Gemeinsam mit unserem Partnerunternehmen MayaData, demonstrieren wir Ihnen nachfolgend die Einsatzmöglichkeiten und Vorteile des äußerst leistungsfähigen Open Source Projektes – OpenEBS

OpenEBS ist ein frei verfügbares Storage Management System, dessen Entwicklung von MayaData unterstützt und begleitet wird.

Wir bedanken uns ganz besonders bei Murat-Karslioglu von MayaData und unserem Kollegen Adrian Vondendriesch für diesen interessanten und hilfreichen Beitrag, den die Kollegen aufgrund der internationalen Zusammenarbeit diesmal natürlich in englischer Sprach verfasst haben.

PostgreSQL anywhere — via Kubernetes with some help from OpenEBS and credativ engineering

by Murat Karslioglu, OpenEBS and Adrian Vondendriesch, credativ

Introduction

If you are already running Kubernetes on some form of cloud whether on-premises or as a service, you understand the ease-of-use, scalability and monitoring benefits of Kubernetes — and you may well be looking at how to apply those benefits to the operation of your databases.

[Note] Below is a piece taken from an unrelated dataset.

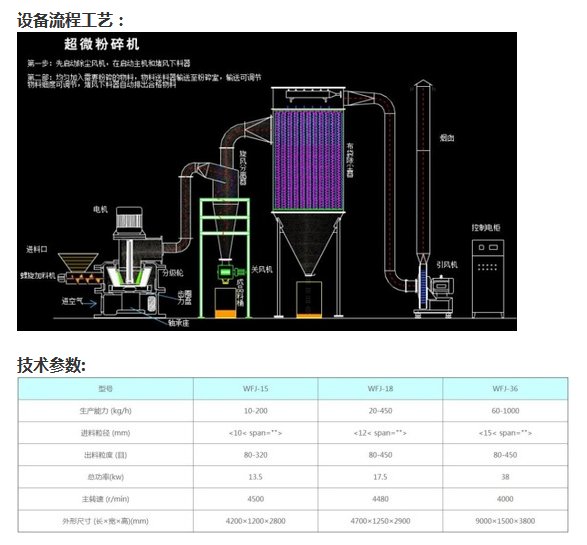Click the 9000×1500×3800 dimensions cell
This screenshot has height=545, width=587.
(x=505, y=521)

PostgreSQL remains a preferred relational database, and although setting up a highly available Postgres cluster from scratch might be challenging at first, we are seeing patterns emerging that allow PostgreSQL to run as a first class citizen within Kubernetes, improving availability, reducing management time and overhead, and limiting cloud or data center lock-in.

There are many ways to run high availability with PostgreSQL; for a list, see the PostgreSQL Documentation. Some common cloud-native Postgres cluster deployment projects include Crunchy Data’s, Sorint.lab’s Stolon and Zalando’s Patroni/Spilo. Thus far we are seeing Zalando’s operator as a preferred solution in part because it seems to be simpler to understand and we’ve seen it operate well.

Some quick background on your authors:

  • OpenEBS is a broadly deployed OpenSource storage and storage management project sponsored by MayaData.
  • credativ is a leading open source support and engineering company with particular depth in PostgreSQL.

In this blog, we’d like to briefly cover how using cloud-native or “container attached” storage can help in the deployment and ongoing operations of PostgreSQL on Kubernetes. This is the first of a series of blogs we are considering — this one focuses more on why users are adopting this pattern and future ones will dive more into the specifics of how they are doing so.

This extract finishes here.